The ability to sense the polarization of light has been divided into two types. One is known as “polarization sensitivity.” Animals that have polarization sensitivity are not much different from humans wearing Polaroid sunglasses. Polarization affects the intensity of what they see—but without a lot of head-turning and thinking, they cannot reliably determine the angle or degree of polarization or even separate polarization from brightness. The other type is known as “polarization vision.” Animals with polarization vision perceive the angle and degree of polarization as something separate from simple brightness differences. Behaviorally, this means that they can distinguish two lights with different degrees and/or angles of polarization regardless of their relative radiances and colors. This is much like the definition of color vision, which involves the ability to distinguish two lights of differing hue and/or saturation regardless of their relative radiances.
How I’d love to have polarization vision! It would be an entirely new sensory experience. When Dorothy entered the land of Oz, she went from a black and white world to the richness of color.

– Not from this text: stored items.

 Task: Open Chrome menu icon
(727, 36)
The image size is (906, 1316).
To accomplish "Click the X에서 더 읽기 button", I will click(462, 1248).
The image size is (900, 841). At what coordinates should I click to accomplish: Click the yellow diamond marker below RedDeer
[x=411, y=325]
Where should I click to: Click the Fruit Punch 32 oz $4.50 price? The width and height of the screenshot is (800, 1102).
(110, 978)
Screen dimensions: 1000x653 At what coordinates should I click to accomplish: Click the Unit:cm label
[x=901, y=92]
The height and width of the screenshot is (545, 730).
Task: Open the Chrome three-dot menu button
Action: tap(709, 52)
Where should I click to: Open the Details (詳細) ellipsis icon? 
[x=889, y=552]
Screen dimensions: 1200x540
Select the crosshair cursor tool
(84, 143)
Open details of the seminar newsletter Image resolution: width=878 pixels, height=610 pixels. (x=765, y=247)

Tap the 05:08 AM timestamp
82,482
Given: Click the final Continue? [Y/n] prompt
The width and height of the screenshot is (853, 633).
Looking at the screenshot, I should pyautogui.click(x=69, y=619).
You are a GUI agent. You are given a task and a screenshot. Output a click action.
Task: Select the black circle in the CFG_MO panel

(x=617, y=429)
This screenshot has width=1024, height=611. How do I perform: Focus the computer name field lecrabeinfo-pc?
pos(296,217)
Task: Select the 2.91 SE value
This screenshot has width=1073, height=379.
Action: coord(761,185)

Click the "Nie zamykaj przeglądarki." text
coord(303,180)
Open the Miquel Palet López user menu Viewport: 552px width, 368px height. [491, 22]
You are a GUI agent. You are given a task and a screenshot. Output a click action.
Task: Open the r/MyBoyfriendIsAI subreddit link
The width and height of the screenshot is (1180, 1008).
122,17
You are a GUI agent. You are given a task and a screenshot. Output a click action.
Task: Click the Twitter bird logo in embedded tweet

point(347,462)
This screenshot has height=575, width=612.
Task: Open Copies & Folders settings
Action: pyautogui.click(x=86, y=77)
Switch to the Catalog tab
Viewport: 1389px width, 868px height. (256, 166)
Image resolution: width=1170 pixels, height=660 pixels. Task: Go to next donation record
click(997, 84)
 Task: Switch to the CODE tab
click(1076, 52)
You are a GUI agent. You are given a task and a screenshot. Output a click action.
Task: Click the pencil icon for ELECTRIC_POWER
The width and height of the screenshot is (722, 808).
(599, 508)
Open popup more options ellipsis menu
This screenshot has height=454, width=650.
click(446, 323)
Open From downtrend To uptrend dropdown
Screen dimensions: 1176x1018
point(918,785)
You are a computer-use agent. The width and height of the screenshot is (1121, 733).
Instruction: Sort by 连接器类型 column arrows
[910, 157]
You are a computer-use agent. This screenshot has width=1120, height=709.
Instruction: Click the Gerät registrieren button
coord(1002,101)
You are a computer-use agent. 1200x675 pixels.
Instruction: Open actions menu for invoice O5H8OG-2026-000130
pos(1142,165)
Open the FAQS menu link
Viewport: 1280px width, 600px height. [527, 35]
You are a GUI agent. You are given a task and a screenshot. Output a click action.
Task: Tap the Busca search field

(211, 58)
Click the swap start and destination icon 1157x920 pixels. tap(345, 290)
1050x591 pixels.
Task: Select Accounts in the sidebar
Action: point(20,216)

Now imagine a similar experience when going from our drab nonpolarized vision to polarization vision; it would offer a whole new way to view the world; a sixth sense. Alas, not all animals have polarization sensitivity, and even fewer have polarization vision. How these senses work is still unclear.
While polarization sensitivity is certainly rarer among vertebrates [than invertebrates], it does exist… The mechanism of polarization sensitivity in vertebrates remains—along with the basis of animal magnetoreception—one of the two holy grails of sensory biology.
My favorite example discussed by Johnsen is the Mantis shrimp, which can distinguish between left-handed and right-handed circularly polarized light. They do this by passing the light through a biological quarter-wave plate. The quarter-wave plate was one of my favorite topics in my undergraduate optics class. Incoming linearly polarized light is converted into circularly polarizing light by inducing a phase difference of 90 degrees between the two linear components. Similarly, the plate can convert circularly polarized light into linearly polarized light. Circularly polarized light always struck me as somehow magical. You can’t detect it using a sheet of plastic polarizing film, yet it is as fundamental a polarization state for light as is linear polarization. That the Mantis shrimp could make use of a quarter-wave plate to detect circularly polarized light is awesome.

Let me conclude by quoting the first sentence of Johnsen’s introduction to The Optics of Life, which elegantly sums up the book itself.
Of all the remarkable substances of our experience—rain, leaves, baby toes—light is perhaps the most miraculous.

Added note in the evening of May 4: Russ Hobbie reminds me that on the book’s website is text from the first edition of Intermediate Physics for Medicine and Biology about optics, including much about polarization!